Macro invocation proceeds as follows:

  • Argument substitution (a.s), where if a parameter is mentioned in the replacement list and said parameter does not participate in a paste or stringification, it is fully expanded and said mentions of the parameter in the replacement list are substituted with the result.
  • Stringification
  • Pastes
  • Rescan and further replacement (r.a.f.r.), where the resulting replacement list is rescanned, during which the macro's name is marked as invalid for expansion ("painted blue").

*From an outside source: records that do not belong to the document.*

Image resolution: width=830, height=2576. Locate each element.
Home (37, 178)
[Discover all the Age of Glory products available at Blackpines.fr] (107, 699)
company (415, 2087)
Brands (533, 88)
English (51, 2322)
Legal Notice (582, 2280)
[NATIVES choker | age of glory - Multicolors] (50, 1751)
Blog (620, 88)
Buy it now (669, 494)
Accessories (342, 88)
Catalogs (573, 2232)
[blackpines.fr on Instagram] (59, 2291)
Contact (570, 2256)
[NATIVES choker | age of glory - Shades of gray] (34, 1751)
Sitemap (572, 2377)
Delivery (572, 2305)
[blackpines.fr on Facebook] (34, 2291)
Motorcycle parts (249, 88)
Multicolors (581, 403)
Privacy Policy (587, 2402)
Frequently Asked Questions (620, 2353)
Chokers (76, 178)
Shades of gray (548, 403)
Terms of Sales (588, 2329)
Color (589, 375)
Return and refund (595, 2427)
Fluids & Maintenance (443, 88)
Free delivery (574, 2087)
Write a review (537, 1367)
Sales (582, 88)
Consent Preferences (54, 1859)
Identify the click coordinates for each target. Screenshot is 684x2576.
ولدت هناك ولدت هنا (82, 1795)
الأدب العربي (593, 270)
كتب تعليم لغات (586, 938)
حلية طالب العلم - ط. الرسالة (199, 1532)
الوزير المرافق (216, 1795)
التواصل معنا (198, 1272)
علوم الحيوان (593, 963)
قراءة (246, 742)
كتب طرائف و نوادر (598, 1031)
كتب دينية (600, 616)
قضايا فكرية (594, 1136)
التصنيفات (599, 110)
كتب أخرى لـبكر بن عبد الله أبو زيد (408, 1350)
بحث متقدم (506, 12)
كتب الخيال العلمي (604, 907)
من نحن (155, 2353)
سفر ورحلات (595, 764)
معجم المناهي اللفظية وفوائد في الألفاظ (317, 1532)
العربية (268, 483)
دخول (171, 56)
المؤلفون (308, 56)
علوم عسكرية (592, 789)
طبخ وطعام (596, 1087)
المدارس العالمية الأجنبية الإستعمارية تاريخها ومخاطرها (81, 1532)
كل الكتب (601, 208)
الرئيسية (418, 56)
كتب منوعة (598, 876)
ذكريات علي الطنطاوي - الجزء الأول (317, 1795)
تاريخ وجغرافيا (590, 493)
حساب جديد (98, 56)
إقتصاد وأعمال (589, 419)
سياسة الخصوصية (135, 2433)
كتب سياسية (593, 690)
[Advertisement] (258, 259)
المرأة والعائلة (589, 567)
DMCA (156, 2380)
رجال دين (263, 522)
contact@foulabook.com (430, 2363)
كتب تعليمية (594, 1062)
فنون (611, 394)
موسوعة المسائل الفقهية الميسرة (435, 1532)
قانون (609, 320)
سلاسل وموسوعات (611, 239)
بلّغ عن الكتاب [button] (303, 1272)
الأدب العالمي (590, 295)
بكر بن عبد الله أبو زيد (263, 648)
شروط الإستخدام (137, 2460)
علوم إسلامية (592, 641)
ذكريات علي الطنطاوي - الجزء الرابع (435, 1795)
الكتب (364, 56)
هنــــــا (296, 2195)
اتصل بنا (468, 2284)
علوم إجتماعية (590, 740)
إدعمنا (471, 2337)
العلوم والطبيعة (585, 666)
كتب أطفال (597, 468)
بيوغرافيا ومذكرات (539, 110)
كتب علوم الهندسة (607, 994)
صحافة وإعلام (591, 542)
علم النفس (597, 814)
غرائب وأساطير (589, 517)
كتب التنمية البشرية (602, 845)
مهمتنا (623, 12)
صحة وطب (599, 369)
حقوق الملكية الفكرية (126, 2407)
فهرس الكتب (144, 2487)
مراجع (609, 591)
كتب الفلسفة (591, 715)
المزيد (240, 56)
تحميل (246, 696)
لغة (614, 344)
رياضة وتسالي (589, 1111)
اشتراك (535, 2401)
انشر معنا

Here's how each case should expand:

Quote(1 comma 2)

a.s. no action (only mention of parameter is stringification). Stringification applies. Result: "1 comma 2".

String(1 comma 2)

a.s. applies; yielding Quote(1 , 2). During r.a.f.r., Quote identified as a macro, but the argument count doesn't match. This is invalid. But see below.

SeparateImpl(1 comma 2)

Invalid macro call. The macro is being invoked with one argument, but it should have 2. Note that comma being defined as a macro is irrelevant; at the level of macro invocation you're just looking at the tokens.

Separate(1 comma 2)

a.s. applies; yielding SeparateImpl(1 , 2). During r.a.f.r., SeparateImpl is invoked... that invocation's a.s. applies, yielding 1 + 2.

I tried this in VS2019.

I could tell from a glance it was VS something before 2020, where the walls tells me they're finally going to work on preprocessor compliance. VS in particular seems to have this strange state in which tokens with commas in them nevertheless are treated as single arguments (it's as if argument identification occurs before expansion but continues to apply or something); so in this case, 1 , 2 would be that strange thing in your String(1 comma 2) call; i.e., Quote is being called with 1 , 2 but in that case it's actually one argument.